Primärer Endpunkt war die Komplettremissionsrate nach Behandlungsende, bestimmt nach den Lugano-Kriterien von 2014 und den LYRIC-Kriterien von 2016. Als sekundäre Endpunkte wurden Sicherheit, Verträglichkeit, Gesamtansprechrate (ORR) und progressionsfreies Überleben ermittelt. Nur 7 % der Betroffenen brachen die Behandlung aufgrund von Nebenwirkungen ab. Am häufigsten waren Übelkeit (65 %), Fatigue (46 %) und periphere Neuropathien (39 %); Letztere erreichten nur bei zwei Personen Grad 3 und waren nicht Ursache für einen Therapieabbruch.

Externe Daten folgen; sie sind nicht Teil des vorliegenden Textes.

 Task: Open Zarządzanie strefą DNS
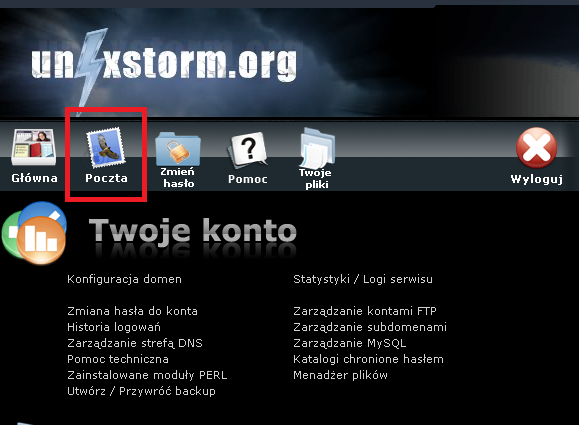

Die häufigsten Nebenwirkungen vom Grad ≥ 3 waren Neutropenien und Erhöhungen der ALT (je 9 %). Immunologische Nebenwirkungen gab es bei 18 Erkrankte (32 %), darunter vier Hypothyreosen (7 %).

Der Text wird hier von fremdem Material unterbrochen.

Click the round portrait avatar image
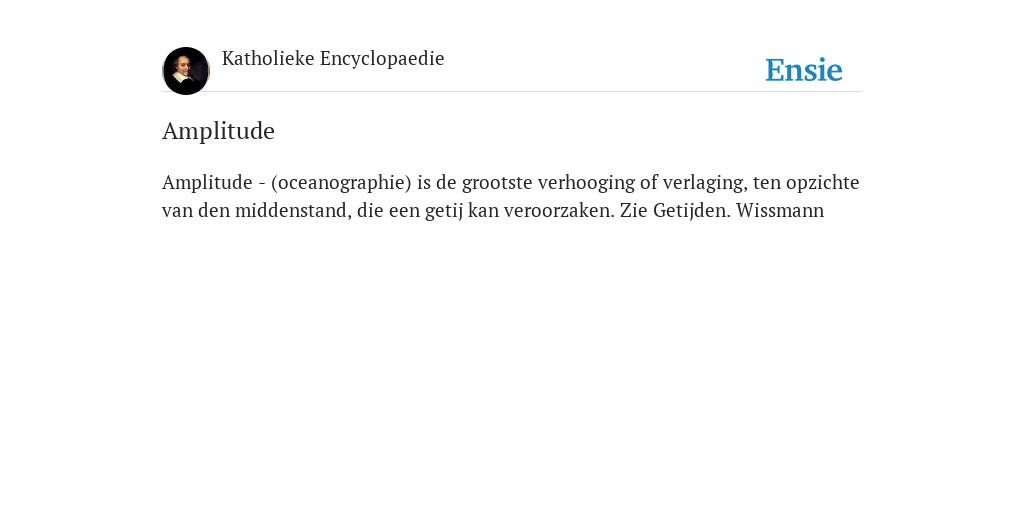[x=185, y=71]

55 Personen hatten bereits nach dem zweiten Zyklus sehr gut angesprochen, entsprechend einer ORR von 96 %, bei 74 % Komplettremissionen; nach Ende der Therapie betrug die ORR-Rate 93 % bei 88 % Komplettremissionen. Mit dieser vielversprechenden klinischen Aktivität und der guten Verträglichkeit erscheint AN + AD verglichen mit anderen Erstlinienprotokollen sehr vorteilhaft und könnte damit eine weitere Option für Patient:innen mit fortgeschrittenem Hodgkin-Lymphom darstellen, so Lee.

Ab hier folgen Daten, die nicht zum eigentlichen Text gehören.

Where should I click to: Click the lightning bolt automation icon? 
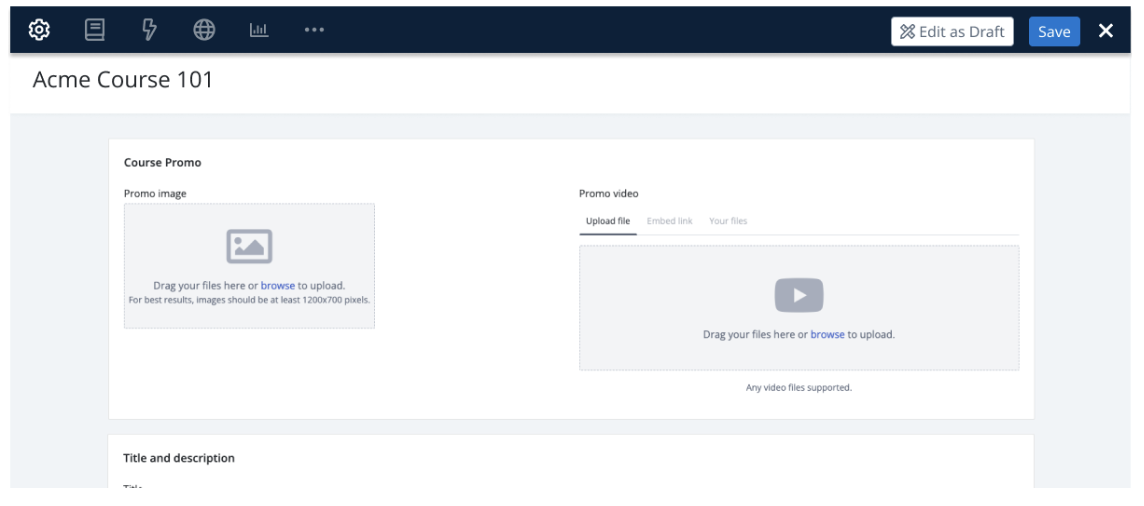[150, 30]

Bispezifischer Antikörper bei stark vorbehandeltem DLBCL
Der bispezifische Antikörper Glofitamab weist zwei Bindungsstellen für CD20 auf B-Lymphozyten und eine für CD3 auf T-Zellen auf. Dadurch werden beide Zelltypen in engen räumlichen Kontakt gebracht, und die T-Zellen können die malignen B-Zellen zerstören. Eine Phase-I/II-Studie hatte bei rezidivierten oder refraktären (r/r) B-Zell-Lymphomen eine bereits vielversprechende Wirksamkeit gezeigt, wobei eine Vorbehandlung mit dem CD20-Antikörper Obinutuzumab und eine einschleichende Dosierung von Glo-fitamab während des ersten Behandlungszyklus das Risiko für Nebenwirkungen, vor allem für ein Zytokin-Freisetzungssyndrom (CRS), stark vermindert hatte. In der Phase-II-Expansionsstudie, mit der eine Zulassung angestrebt wird, so Michael Dickinson, Melbourne, Australien, hatten 154 mindestens zweifach vorbehandelte Betroffene mit r/r diffus großzelligen B-Zell-Lymphomen (DLBCL) zunächst Obinutuzumab und dann maximal zwölf dreiwöchige Zyklen Glofitamab erhalten (im ersten Zyklus 2,5 mg an Tag 1 und 10 mg an Tag 8, ab dem 2. Zyklus je einmal 30 mg) [2].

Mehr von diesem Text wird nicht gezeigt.